Interpretive Summary: There has been tremendous interest in recent years in the displacement of fossil fuels with fuels derived from plants, and the biofuel industry is growing rapidly. However, this has become controversial, due to concerns that the attendant diversion of agricultural production is reducing world food supplies, increasing food prices, and accelerating the conversion of native ecosystems to agricultural production. Consequently, there is motivation to develop systems that can provide feedstocks for biofuels without reducing food production capacity. One possible option is the use of winter cover crops in current crop production areas. To examine the viability of this approach in corn-soybean systems, we constructed a simulation model to predict the biomass accumulation of winter rye, and to estimate its impact on the water available for the subsequent grain crop.
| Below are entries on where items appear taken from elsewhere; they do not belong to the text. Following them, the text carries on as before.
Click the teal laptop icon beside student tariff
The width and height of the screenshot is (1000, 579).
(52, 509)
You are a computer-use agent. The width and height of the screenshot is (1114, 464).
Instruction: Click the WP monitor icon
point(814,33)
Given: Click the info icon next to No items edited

The model is designed to use readily available weather data and basic management information about corn and soybean planting and harvest dates. It has been tested against field data collected at Rosemount, MN, then used to estimate production at a number of sites across the midwestern United States. Results suggest that rye biomass production would range from 1 to 10 Mg ha-1, with the greatest variability at the more northerly locations, where lower yields occur in years with cool, cloudy springs. Impacts on subsequent water availability were also quite variable; in general, soil water depletion was greastest in years with the greatest rye biomass production, but this was often counteracted by late spring rains. There appears to be considerable potential for additional biomass production in corn/soybean systems, but with significant risk of subsequent water stress for the following crop, so that the system will work best for soils with high water-holding capacity or producers with irrigation.
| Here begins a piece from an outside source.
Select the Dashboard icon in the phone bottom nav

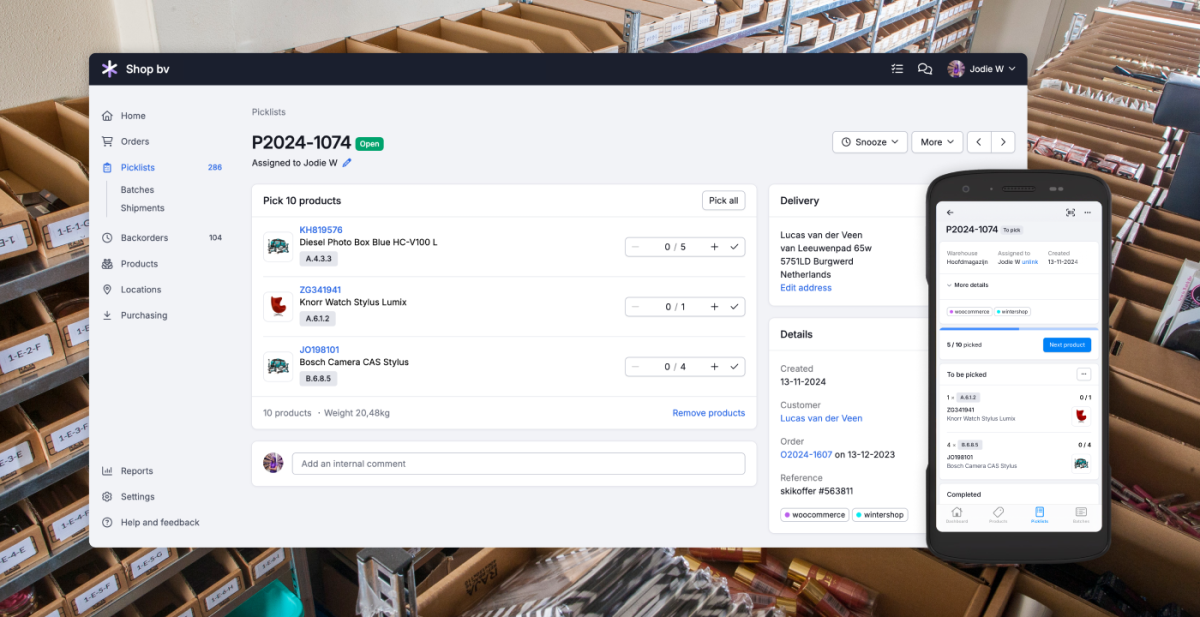(957, 512)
Climate change and economic concerns have motivated intense interest in the development of renewable energy sources, including fuels derived from plant biomass. However, the specter of massive biofuel production has raised other worries, specifically that by displacing food production it will lead to higher food prices, increased incidence of famine, and acceleration of undesirable land use change. One proposed solution is to increase the annual net primary productivity of the existing agricultural land base, so that it can sustainably produce both food and biofuel feedstocks. This might be possible in corn and soybean production regions through the use of winter cover crops, but the biophysical feasibility of this has not been systematically explored. We developed a model for this purpose that simulates the potential biomass production and water use of winter rye in continuous corn and corn-soybean rotations. The input data requirements represent an attempt to balance the demands of a physically and physiologically defensible simulation with the need for broad applicability in space and time. The necessary meteorological data are obtainable from standard agricultural weather stations, and the required management data are simply planting dates and harvest dates for corn and soybeans. Physiological parameters for rye were taken from the literature, supplemented by experimental data specifically collected for this project. The model was run for a number of growing seasons for 7 locations across the Midwestern USA. Results indicate potential rye biomass production of 1-10 Mg ha-1, but with considerable variability from year to year, particularly for the more northern sites, where either cool, cloudy spring weather or early corn planting can limit rye production. Not surprisingly, soil moisture depletion for the subsequent crop is most likely in years and sites where rye biomass production is greatest. Consistent food and biomass production from corn/winter rye/soybean systems will probably require irrigation in many areas, and the use of shorter season corn varieties in the northern portion of corn production regions.